Ukrainian Defense Ministry says its demining specialists have been trained to use new tools to remotely locate explosive ordnance. Among them are drones and special magnetometers.
The shift is in who goes first into a mined field. Instead of a sapper advancing on foot with a detector, a drone-mounted magnetometer surveys the ground from the air, detecting hidden metal by reading changes in the Earth's magnetic field.
The Ministry says the technology should speed the clearing of territory liberated from Russian occupation in work that has so far covered more than 460,000 hectares since the full-scale war.
Sending machine where person cannot go
The training ran at the Ukrainian Training and Testing Complex (UTTC), a facility the Defense Ministry established to develop technologies for mine action, civil protection, and environmental safety.
Specialists worked through the full cycle of operating unmanned aerial complexes: deploying, applying, and maintaining the drones and their sensor systems; running the ground control stations; planning flight missions and monitoring their execution; and piloting the aircraft in practice.
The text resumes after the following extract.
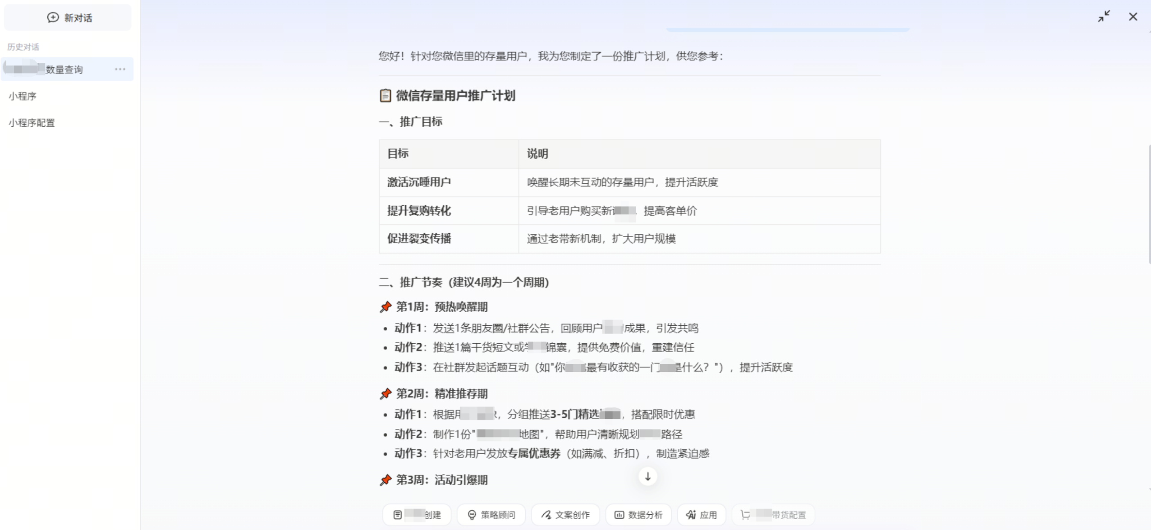Screen dimensions: 1151x530
Task: Click the clipboard icon beside 微信存量用户推广计划
Action: tap(384, 95)
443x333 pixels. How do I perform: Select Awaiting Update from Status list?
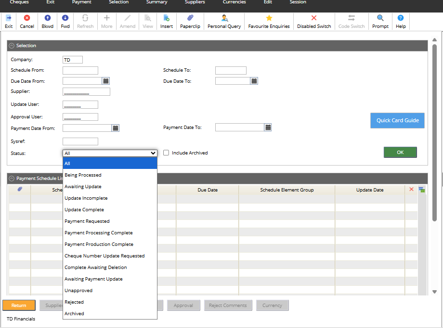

The aim is to distance by putting a machine, not a person, over ground that may be sown with mines.
Ground gives up its hidden metal
Particular attention was paid to the magnetometers. The systems scan terrain and locate buried ordnance by mapping magnetic anomalies, allowing teams to identify dangerous areas without entering them.
The Defense Ministry says the approach reduces the risk to life and is meant to accelerate the survey of de-occupied land, where mines, unexploded shells, and other remnants of the Russian war remain in the soil.
As a result of Russia’s armed aggression, Ukraine has become one of the most heavily contaminated countries in the world with explosive hazards, according to UkrInform.
Due to the enormous demand and limited time available to meet it, a decision was made to rapidly specialize State Emergency Service personnel with technical backgrounds through accelerated training courses.
Thanks to this approach, Ukrainian educational institutions trained more than 1,500 specialists for the pyrotechnic units of the State Emergency Service during the first years of the war.